___ DATA EXTRACTS
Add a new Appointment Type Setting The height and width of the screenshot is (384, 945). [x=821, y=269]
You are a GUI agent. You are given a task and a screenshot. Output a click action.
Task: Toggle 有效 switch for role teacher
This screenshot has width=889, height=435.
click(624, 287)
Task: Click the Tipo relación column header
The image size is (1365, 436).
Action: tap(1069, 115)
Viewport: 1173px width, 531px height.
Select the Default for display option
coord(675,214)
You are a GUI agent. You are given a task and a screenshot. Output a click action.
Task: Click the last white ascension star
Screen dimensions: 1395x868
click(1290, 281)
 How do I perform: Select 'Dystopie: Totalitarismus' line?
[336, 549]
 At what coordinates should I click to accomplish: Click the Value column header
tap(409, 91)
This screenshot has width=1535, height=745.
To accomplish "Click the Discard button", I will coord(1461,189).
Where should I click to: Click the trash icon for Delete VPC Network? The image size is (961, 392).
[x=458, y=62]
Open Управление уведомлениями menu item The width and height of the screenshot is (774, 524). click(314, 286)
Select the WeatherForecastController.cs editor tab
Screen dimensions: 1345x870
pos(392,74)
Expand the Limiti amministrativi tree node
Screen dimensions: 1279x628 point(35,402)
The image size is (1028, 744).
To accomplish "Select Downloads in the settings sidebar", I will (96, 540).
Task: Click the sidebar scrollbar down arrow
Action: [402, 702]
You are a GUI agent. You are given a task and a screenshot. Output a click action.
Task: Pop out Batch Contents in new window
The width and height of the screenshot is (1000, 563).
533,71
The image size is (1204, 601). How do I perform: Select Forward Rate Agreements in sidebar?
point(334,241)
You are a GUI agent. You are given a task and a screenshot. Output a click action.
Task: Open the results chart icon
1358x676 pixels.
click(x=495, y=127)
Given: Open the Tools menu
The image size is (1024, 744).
______
● PROBLEM STATEMENT
Which lines run from the one containing "Given: Open the Tools menu" to the final line of the entries? Return those lines exactly, and only those.

● TASK OUTPUT
Given: Open the Tools menu
The image size is (1024, 744).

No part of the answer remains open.